WHAT YOU WILL DO |
Drop the pictures from the entries below, then reproduce the rest exactly.

——————

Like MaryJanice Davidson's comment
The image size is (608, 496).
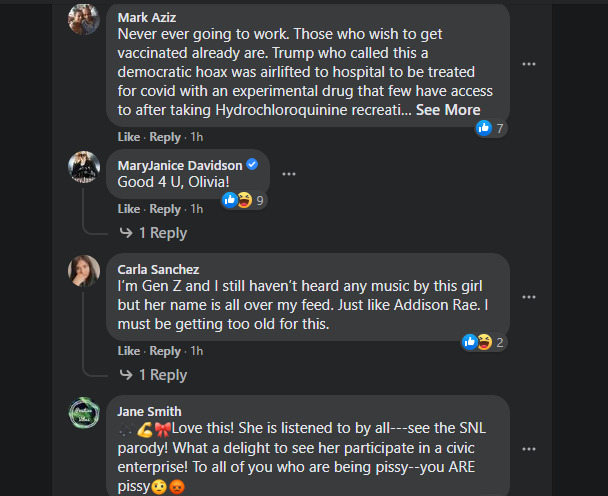pyautogui.click(x=128, y=209)
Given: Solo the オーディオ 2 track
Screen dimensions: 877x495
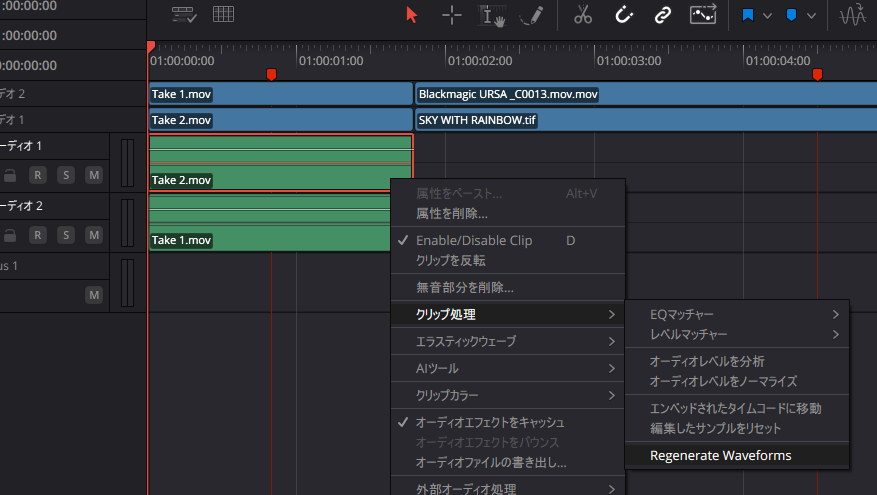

——————

EXERCISE RESULT |
Like MaryJanice Davidson's comment
The image size is (608, 496).
pyautogui.click(x=128, y=209)
Given: Solo the オーディオ 2 track
Screen dimensions: 877x495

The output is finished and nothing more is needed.